Excerpted text:

===

Statistical analyses were performed using the Kruskal-Wallis, Anova, Mann–Whitney, Fisher exact and Wilcoxon matched-pairs signed rank tests, as indicated within the text.
HMCLs displayed wide, heterogeneous sensitivity to RITA
RITA was first reported to kill TP53+/+ HCT116 cells with a low LD50 (50 nM) but not TP53-/- HCT116 cells (LD50 = 50 μM) . In some TP53-mutated cancer cells, RITA was effective, with an LD50 equal to or less than 1 μM . We therefore assessed the sensitivity of myeloma cells to RITA using 32 HMCLs and serial concentrations of RITA that ranged from 1 nM to 20 μM (Table 1). Sensitivity was analyzed according to the TP53 status of the HMCLs i.e., TP53 wt (n = 9), TP53 wt/mutated (n = 2), TP53 mutated (n = 13), TP53 truncated (n = 6) or TP53 negative (n = 2) as previously described [21, 22]. The LD50 values were heterogeneous and ranged from 7 nM to more than 20 μM (Figure 1A). For 6 HMCLs, the LD50 was not obtained at 20 μM and was arbitrarily considered to be 30 μM to perform statistical analyses. The LD50 values of HMCLs in the 5 TP53 groups were not significantly different (Figure 1A, p = 0.52, Kruskal-Wallis test). The HMCLs were considered resistant when the LD50 was greater than 10 μM, intermediate when the LD50 was between 1 and 10 μM and sensitive when the LD50 was less than 1 μM. Thus, 9 HMCLs were resistant, 15 were intermediate and 8 were sensitive (2 TP53 wt, 4 TP53 mutated and 2 TP53 truncated), with no significant difference them according to the TP53 status (p = 0.38, Chi-2 test, Table 1 and Figure 1B). The heterogeneous sensitivity of the HMCLs to RITA (Figure 1C) was not related to the molecular heterogeneity of the 14q32 translocation (p = 0.2, Anova test).

===

The data:

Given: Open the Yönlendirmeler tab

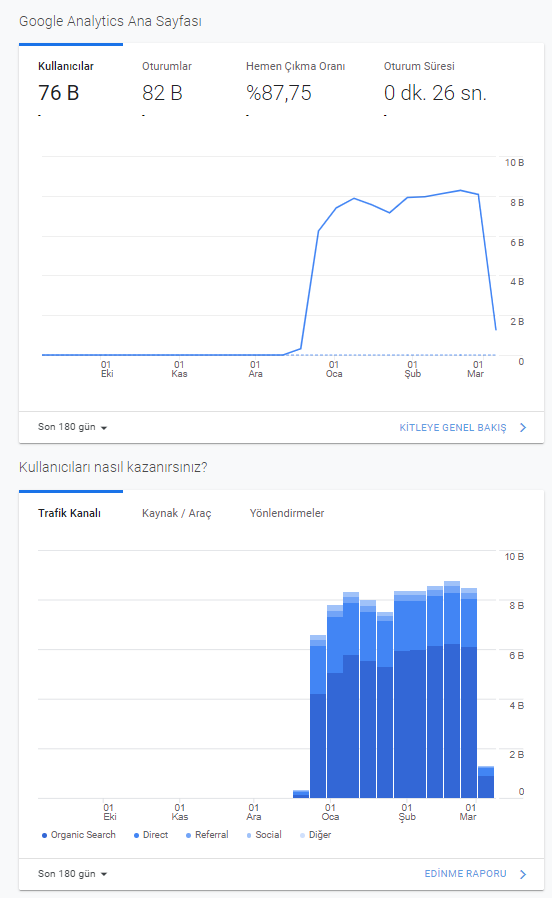Looking at the screenshot, I should [x=287, y=513].
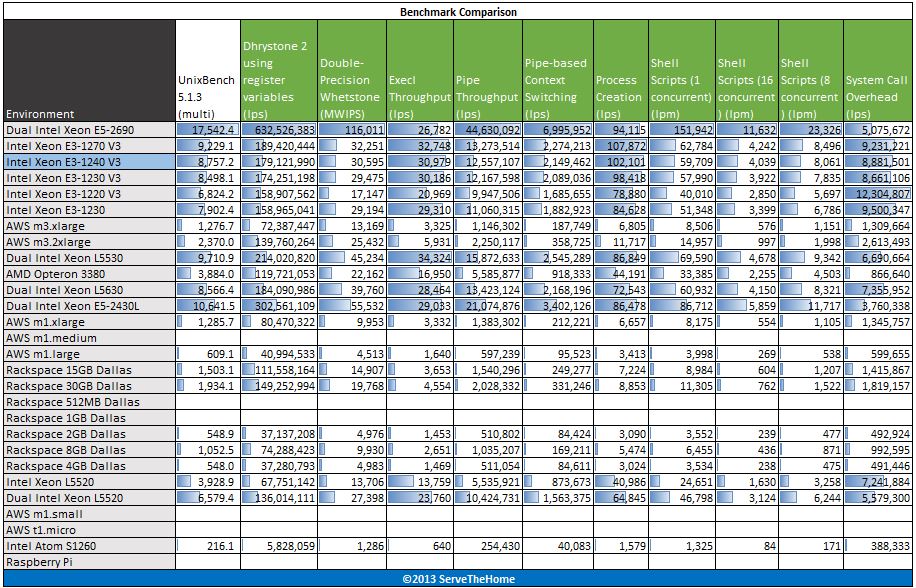
Task: Select the System Call Overhead header
Action: (x=878, y=71)
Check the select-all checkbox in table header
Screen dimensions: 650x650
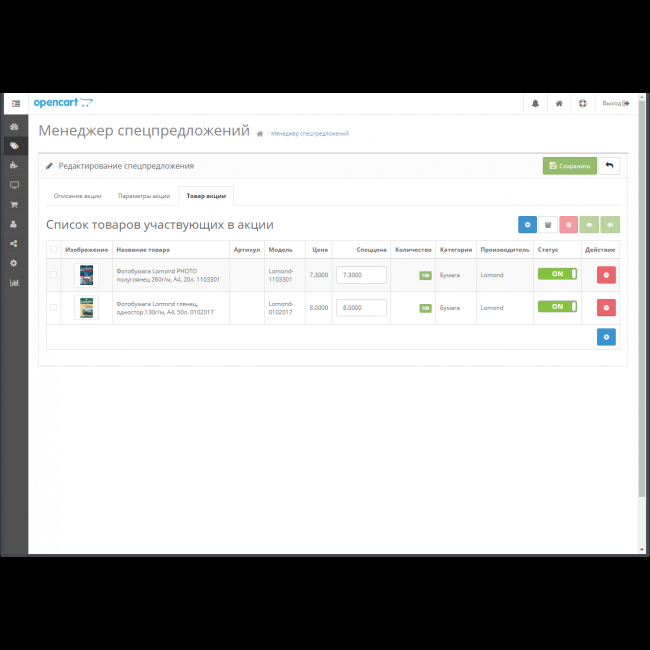(53, 249)
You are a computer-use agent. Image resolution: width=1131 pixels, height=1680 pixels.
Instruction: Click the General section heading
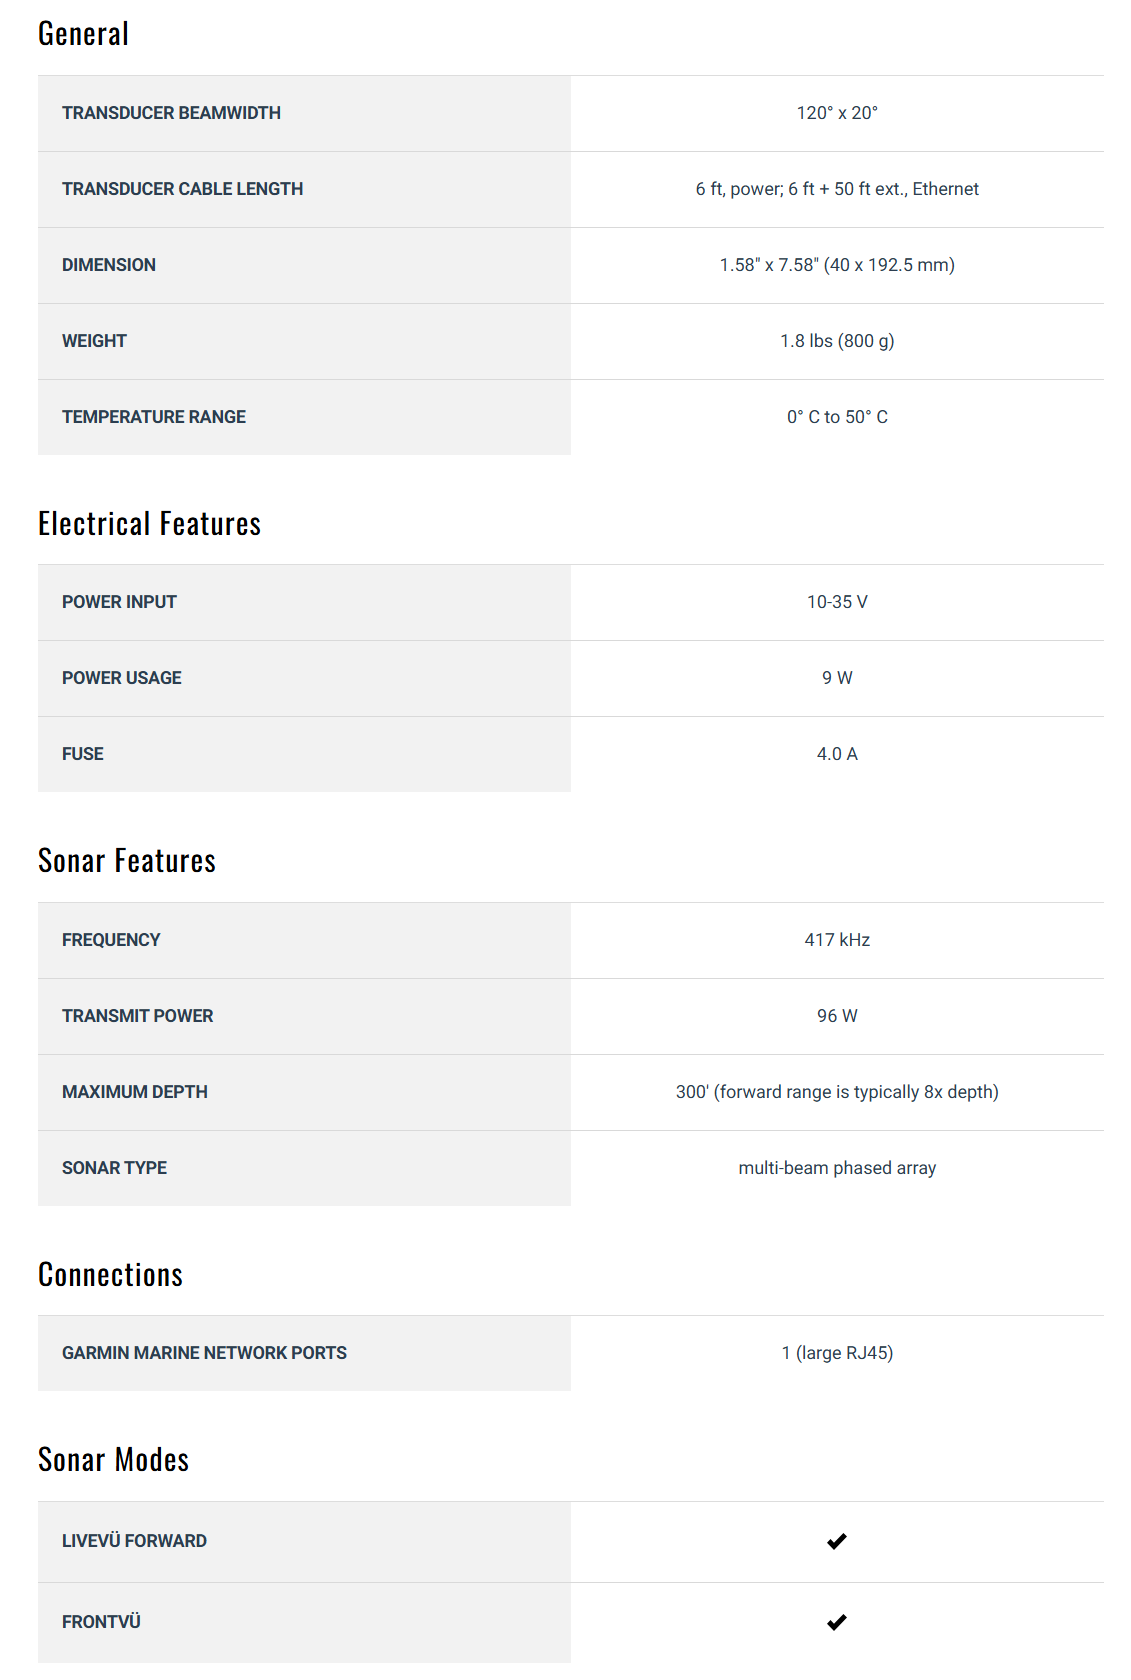tap(83, 34)
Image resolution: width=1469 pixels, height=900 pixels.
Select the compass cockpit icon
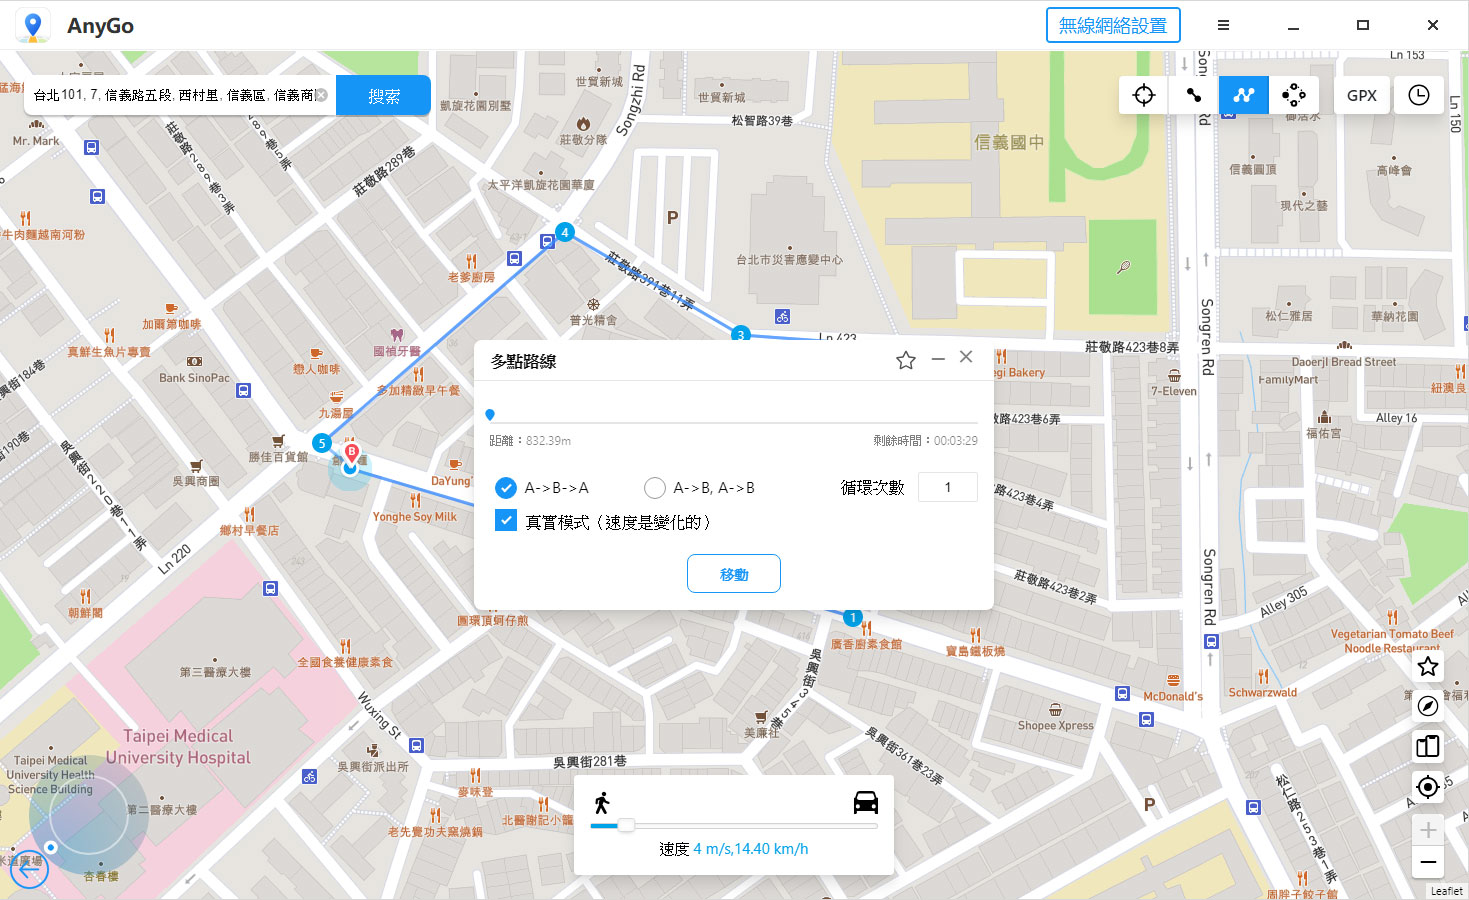tap(1427, 706)
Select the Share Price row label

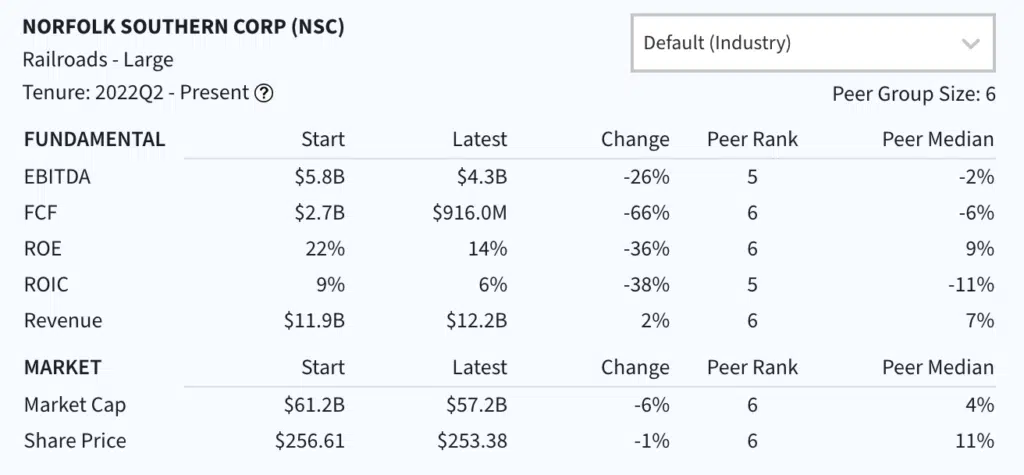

===

Tasks for this exercise:
(a) Decide whether each statement agrees with the RITA excerpt. Answer yes or no for each, and quote the excerpt's deciding words exactly.
(i) The LD50 values differed significantly among the five TP53 groups.
(ii) Sensitivity to RITA was assessed in 32 HMCLs.
(iii) An HMCL counted as sensitive when its LD50 was less than 1 μM.
(b) According to the RITA excerpt, how many HMCLs were classified as intermediate?
(c) Revise the RITA excerpt from "Statistical analyses were" up to and including "within the text.", putting "carried out" in place of "performed".

Results by task:
(a)
(i) No: "The LD50 values of HMCLs in the 5 TP53 groups were not significantly different"
(ii) Yes: "We therefore assessed the sensitivity of myeloma cells to RITA using 32 HMCLs"
(iii) Yes: "sensitive when the LD50 was less than 1 μM"

(b) 15 HMCLs were intermediate.

(c)
Statistical analyses were carried out using the Kruskal-Wallis, Anova, Mann–Whitney, Fisher exact and Wilcoxon matched-pairs signed rank tests, as indicated within the text.